▸ What you have to do
Please copy the stretch of the column from "One rainy morning, I" through "of the world." word for word.

Latest update December 19th, 2024 3:22 AM
May 24, 2020 Features / Columnists, Freddie Kissoon
My bedroom window faces the Arthur Chung Conference Centre. Since the recount began, I often look through the window at the people who brave the elements to fight for rights that humans are entitled to have and to right the wrongs done to humans.
One rainy morning, I looked out to see if those guardians of freedom would come. And there they were, running out of their cars with their umbrellas to resume the duty of guarding the ballot boxes so election riggers cannot get into them, and defying the coronavirus to see the recount is transparently done.
That morning I was deeply moved. I called my wife to the window and said to her- “look the unsung heroes of Guyana.” These are young men and women at the tender age of 20, 22, 25. They remind me of me, 50 years ago. I saw so many wrongs in my young life growing up in poverty in Wortmanville that I wanted to right the wrongs of the world.
I dreamt of a stage where I could speak to people about what I see and what was wrong about my country. My desire for the stage was motivated by what I saw happened to my father. Dark-skinned, poor and hardly educated, he worked as the groundsman for two White/Portuguese dominated clubs – Saint Stanislaus and the GCC. My father spoke out for his rights and was fired. Our poverty increased because he had no alternative income. Where, with his low education and age, would he find a job?
I wanted to speak out like my father. I wanted the stage, but I wanted to own the stage and not borrow it from someone who wouldn’t lend me the next day if he didn’t like what I said. The key to ownership was education. I acquired that and my dream of having the stage came alive. Since then I have spoken my mind and I don’t care what people think of me.
I hope in my heart those young dreamers I see daily at the Conference Centre will keep the dream in their heart of going into the limelight to speak their minds and right the wrongs of this world.
I came back to Guyana in 1984 after service in the Grenada Revolution. The next year, I heard a song, produced in that very year, that tells the story of my dream to get a pulpit to denounce wrongdoings. It is named “Limelight” done by The Alan Parson Project with vocals by Gary Brooker who in 1967 sang one of the greatest evergreen love songs that is now rated as one of the five best songs ever sung -“A Whiter Shade of Pale” by Procul Harum.
In those days, they didn’t have CD player. I would go on the seawall often and listen to “Limelight” on my walkman. Last Friday, strangely after not playing it for years, my wife and I set off to go shopping and I pushed in the Alan Parson Project CD in the car player. It was while driving, I got the idea to dedicate this song to me as I am getting older and fading from the stage and to the heroes who I see at the Conference Centre every day. Go to Youtube and listen to “Limelight.” The meaning is hard to grasp. Hope you discover it after listening.

▸ The data
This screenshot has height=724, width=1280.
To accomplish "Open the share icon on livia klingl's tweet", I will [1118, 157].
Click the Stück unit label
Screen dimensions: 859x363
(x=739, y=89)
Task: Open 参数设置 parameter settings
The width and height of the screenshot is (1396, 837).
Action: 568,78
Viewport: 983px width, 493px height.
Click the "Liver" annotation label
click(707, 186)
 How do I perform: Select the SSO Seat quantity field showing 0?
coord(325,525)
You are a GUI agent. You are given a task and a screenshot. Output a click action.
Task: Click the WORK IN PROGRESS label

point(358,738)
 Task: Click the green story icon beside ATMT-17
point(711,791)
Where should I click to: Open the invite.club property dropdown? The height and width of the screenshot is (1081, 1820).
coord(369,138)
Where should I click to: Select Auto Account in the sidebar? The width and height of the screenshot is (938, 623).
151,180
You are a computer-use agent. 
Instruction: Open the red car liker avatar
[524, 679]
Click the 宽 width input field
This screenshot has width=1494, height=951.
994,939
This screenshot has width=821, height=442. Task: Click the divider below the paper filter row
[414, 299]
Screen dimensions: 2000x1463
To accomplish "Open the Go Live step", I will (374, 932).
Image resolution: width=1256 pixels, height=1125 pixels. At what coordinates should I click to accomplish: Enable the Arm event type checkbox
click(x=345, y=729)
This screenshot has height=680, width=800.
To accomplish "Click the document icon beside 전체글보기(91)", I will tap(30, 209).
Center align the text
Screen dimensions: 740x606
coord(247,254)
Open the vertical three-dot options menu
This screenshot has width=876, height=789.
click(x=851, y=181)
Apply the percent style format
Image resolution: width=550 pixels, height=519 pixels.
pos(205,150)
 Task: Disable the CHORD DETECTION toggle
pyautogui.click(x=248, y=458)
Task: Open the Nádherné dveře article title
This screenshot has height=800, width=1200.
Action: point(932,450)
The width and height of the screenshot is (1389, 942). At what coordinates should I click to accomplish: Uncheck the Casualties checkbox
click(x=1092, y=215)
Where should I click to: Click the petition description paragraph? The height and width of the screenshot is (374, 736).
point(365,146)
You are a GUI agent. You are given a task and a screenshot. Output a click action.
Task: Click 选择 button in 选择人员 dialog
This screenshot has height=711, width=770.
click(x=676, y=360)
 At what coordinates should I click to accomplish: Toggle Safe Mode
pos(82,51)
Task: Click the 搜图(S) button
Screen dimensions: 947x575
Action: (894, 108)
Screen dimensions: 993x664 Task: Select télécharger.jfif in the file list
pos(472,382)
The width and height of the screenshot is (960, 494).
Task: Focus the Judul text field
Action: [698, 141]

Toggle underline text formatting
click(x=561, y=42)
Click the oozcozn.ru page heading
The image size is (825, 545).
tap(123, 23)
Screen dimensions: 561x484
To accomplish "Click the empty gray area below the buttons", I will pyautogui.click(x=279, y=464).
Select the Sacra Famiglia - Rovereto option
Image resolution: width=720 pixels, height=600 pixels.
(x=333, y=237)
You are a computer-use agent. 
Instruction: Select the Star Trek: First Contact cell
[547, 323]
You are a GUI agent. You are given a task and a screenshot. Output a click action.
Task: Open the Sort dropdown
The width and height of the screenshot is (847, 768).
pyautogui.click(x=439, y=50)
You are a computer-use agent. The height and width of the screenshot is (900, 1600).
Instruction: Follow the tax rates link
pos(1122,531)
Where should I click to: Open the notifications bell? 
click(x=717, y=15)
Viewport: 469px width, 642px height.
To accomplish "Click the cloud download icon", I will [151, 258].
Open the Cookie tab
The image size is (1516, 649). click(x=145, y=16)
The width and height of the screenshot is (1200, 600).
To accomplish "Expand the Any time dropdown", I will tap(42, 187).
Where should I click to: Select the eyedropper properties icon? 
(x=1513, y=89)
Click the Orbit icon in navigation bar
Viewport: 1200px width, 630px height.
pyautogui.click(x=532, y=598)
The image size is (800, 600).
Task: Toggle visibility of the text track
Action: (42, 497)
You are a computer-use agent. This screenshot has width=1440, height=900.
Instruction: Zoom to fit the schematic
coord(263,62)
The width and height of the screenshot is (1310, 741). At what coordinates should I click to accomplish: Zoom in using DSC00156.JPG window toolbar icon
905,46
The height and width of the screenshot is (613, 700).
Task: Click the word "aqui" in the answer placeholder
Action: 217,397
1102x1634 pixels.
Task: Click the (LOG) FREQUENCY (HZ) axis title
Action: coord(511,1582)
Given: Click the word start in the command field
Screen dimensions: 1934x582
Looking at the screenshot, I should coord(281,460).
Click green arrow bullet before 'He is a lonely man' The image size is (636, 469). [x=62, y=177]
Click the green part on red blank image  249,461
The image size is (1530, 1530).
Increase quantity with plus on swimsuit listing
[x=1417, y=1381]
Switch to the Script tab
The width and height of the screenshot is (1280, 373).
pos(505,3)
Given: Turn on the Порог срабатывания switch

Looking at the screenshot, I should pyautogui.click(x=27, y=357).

▸ Answer section
One rainy morning, I looked out to see if those guardians of freedom would come. And there they were, running out of their cars with their umbrellas to resume the duty of guarding the ballot boxes so election riggers cannot get into them, and defying the coronavirus to see the recount is transparently done.
That morning I was deeply moved. I called my wife to the window and said to her- “look the unsung heroes of Guyana.” These are young men and women at the tender age of 20, 22, 25. They remind me of me, 50 years ago. I saw so many wrongs in my young life growing up in poverty in Wortmanville that I wanted to right the wrongs of the world.